Some details of the decline of the SANDF seem almost comical. In August 2002, Colonel T.C. Mokhosi, who commands the 1st South African Infantry Battalion, told another parliamentary subcommittee that “dental reasons” explain why only 138 of his 612 men can be deployed internationally. Presumably 77.5 percent of his men have such bad teeth they are unfit for service, but the SANDF refuses to elaborate. Col. Mokhosi also told MPs that his battalion turns in 175 sick notices a week in the winter, which prevents it from participating in certain training programs. Many of the army’s other 38,000 unfit soldiers reportedly have dental problems, too.
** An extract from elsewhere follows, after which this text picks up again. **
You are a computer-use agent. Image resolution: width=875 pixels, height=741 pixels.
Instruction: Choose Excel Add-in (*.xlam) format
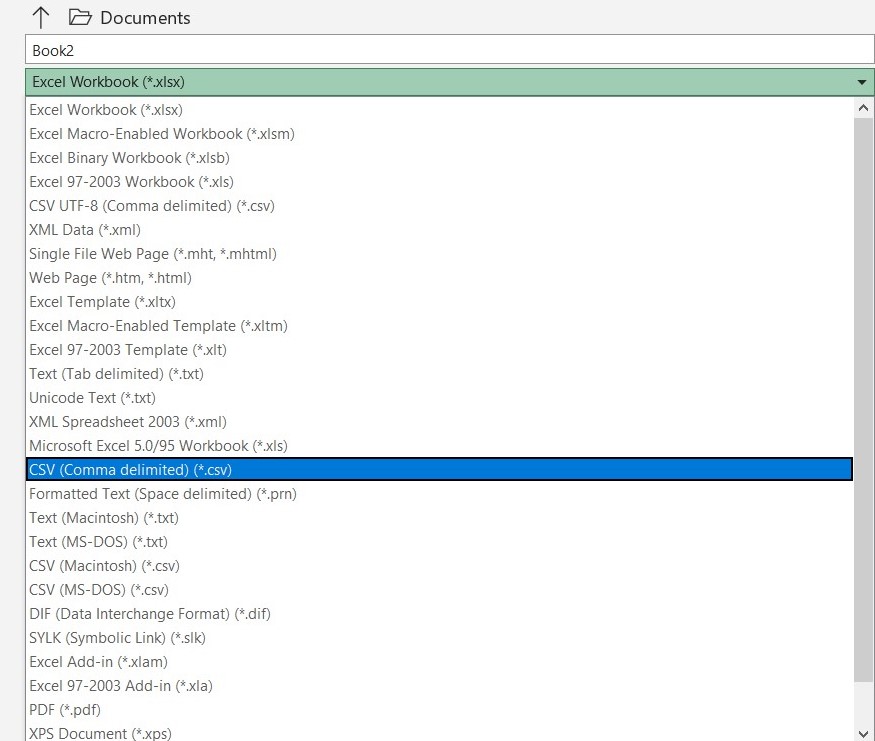[98, 662]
Generals have faked their qualifications to land plum jobs. At least two, Ernest Zwane and Petronella Mari, both from the ANC’s armed wing, were arrested in November 2002 for forging university qualifications. The year before, police arrested two other former ANC fighters, a colonel and an ex-colonel, on charges of diverting about R20 million from the SANDF demobilization fund in 2001. Upon learning of the scandal, Defense Minister Mosiuoa Lekota replied, “I remain satisfied that there is nothing we cannot deal with.”